And on the Egyptian revolution’s third anniversary, on January 25, some 19 cases of sexual assaults and gang rape were again reported in and around Tahrir Square. The attacks targeted female protesters, passersby, journalists and volunteers in field groups, some of whom were intervening to stop an incident and fell under the hands of perpetrators. Women reported what happened, even with lack of public support.
Blame Culture
I Saw Harassment, in a press release, has called on authorities and society to avoid survivor blame. Egyptian women and girls who suffer such atrocities become hesitant in reporting to police, who mostly question the woman’s attire and behavior at the time of the attack, rather than working on identifying the perpetrator and bringing him to justice. Shifting blame, and bystanders’ indifference and acceptance to such crimes happening in daylight in crowded areas, raises still more challenges to the autonomy sought by Egyptian women.

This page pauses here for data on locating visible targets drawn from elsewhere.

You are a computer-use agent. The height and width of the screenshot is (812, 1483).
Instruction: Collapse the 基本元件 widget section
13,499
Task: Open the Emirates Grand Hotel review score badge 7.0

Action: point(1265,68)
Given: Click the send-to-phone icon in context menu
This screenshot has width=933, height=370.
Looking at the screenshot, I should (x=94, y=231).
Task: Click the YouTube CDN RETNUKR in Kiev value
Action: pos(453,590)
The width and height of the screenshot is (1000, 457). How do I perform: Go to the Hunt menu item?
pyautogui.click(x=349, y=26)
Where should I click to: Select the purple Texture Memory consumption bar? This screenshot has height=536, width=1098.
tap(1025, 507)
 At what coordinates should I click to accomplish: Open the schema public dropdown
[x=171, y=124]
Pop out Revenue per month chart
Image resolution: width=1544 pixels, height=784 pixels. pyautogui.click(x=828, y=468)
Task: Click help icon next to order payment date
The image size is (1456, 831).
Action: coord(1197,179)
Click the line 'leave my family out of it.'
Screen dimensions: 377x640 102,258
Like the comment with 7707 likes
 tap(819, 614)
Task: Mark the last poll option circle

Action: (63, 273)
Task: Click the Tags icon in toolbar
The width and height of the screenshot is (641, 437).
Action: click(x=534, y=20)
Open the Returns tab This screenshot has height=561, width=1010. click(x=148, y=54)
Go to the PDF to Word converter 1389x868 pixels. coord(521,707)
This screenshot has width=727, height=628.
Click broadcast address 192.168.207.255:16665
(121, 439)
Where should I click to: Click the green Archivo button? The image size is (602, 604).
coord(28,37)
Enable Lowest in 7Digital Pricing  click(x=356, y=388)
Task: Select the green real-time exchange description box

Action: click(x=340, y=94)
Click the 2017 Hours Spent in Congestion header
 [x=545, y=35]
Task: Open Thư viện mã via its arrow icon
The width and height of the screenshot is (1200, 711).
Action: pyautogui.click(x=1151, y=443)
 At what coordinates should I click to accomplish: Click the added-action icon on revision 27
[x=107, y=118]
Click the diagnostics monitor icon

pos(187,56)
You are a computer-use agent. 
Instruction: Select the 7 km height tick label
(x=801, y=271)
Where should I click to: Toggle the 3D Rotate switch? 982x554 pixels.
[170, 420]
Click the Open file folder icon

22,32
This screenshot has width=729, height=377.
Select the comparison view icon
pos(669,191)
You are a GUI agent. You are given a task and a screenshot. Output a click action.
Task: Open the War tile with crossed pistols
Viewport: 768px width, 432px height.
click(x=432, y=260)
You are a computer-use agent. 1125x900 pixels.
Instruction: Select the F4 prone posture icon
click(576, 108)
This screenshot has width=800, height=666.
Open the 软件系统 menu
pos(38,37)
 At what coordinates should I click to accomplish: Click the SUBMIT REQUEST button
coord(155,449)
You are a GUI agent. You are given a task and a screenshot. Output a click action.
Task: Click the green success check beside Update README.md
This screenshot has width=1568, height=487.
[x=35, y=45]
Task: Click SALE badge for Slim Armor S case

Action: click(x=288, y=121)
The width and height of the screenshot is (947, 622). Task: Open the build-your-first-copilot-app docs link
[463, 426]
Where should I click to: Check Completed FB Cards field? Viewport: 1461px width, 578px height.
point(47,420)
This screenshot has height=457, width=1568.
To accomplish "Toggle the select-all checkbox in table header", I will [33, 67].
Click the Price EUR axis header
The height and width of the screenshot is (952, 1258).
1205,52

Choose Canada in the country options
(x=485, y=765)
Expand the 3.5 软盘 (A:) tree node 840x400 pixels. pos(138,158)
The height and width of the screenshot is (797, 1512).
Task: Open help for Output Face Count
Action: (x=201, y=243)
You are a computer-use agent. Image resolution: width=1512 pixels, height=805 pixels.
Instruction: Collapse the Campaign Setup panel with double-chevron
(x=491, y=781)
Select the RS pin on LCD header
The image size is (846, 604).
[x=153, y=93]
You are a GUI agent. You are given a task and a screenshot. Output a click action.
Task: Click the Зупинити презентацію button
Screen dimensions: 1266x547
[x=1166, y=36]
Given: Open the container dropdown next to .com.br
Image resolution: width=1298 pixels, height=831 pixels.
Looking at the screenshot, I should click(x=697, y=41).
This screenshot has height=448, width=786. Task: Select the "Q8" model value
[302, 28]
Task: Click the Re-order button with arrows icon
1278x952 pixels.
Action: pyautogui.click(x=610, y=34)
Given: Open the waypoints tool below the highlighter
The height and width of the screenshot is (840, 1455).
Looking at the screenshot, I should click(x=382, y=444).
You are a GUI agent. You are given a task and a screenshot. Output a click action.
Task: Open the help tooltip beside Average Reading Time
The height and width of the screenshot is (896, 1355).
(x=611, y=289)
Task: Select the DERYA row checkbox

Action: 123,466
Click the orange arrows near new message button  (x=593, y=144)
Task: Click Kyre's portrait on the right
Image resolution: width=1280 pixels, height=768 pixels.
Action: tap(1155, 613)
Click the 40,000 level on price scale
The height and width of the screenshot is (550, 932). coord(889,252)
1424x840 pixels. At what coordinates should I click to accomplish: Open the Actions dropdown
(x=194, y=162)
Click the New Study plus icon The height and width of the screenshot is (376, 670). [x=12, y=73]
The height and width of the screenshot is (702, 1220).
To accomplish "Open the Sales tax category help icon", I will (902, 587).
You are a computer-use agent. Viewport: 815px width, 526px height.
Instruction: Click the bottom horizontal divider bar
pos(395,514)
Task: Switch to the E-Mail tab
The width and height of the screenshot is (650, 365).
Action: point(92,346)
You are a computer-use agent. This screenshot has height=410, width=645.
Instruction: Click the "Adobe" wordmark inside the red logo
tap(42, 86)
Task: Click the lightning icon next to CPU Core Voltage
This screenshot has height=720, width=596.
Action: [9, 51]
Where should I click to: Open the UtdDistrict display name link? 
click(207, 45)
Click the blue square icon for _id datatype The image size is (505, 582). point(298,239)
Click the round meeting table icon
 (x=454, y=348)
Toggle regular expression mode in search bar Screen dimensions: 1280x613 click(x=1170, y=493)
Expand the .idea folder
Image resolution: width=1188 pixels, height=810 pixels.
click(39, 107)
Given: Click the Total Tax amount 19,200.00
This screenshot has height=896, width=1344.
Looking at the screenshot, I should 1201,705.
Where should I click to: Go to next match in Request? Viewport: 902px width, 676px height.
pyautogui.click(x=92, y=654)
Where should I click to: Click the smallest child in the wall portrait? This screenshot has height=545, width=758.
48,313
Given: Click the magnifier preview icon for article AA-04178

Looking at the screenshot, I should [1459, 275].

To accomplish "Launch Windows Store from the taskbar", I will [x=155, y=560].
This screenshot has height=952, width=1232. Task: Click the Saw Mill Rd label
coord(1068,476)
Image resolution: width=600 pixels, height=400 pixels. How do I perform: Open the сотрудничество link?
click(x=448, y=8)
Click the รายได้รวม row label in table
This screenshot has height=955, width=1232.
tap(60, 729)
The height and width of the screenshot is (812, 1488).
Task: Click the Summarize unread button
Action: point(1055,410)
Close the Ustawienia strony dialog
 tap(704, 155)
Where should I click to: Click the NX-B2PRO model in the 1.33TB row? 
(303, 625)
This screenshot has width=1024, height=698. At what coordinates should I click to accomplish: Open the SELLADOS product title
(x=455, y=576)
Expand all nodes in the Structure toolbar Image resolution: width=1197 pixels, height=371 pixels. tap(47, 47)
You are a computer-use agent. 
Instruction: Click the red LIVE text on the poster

Because Egypt is a society steeped in the tradition of blaming women for such crimes, many decide against reporting the violations to authorities. But times appear to be changing, as more women have begun to step forward with their stories and experiences. The Internet has allowed women to get much needed support by reading other women’s stories or telling their own.
Groups like HarassMap were founded so that society could end its acceptance of harassment. Through educational campaigns, the group aims to reach families and individuals by inviting them to experience the struggle together, and involve grown men and young men in the conversation.
For example, when Egyptian men are asked, “Why is sexual harassment rampant?” some openly admit to doing so, saying that the way women dress and behave in public “drives” them to commit such crimes.
Egypt's sexual violence laws use the term sexual assault, hence undermining verbal and sexual harassment and casting vagueness over the definition of sexual harassment. Many police officers will talk woman out of filing a report, and if the woman insists, in many cases perpetrators are given weak sentences and freed to resume their normal lives.
But through its growing grassroots campaigns and groups, Egypt may see changes that include men and boys who finally, and peacefully, learn to share public spaces with women without the notion of using them as celebratory objects — or eliminating them when they oppose sexual harassment.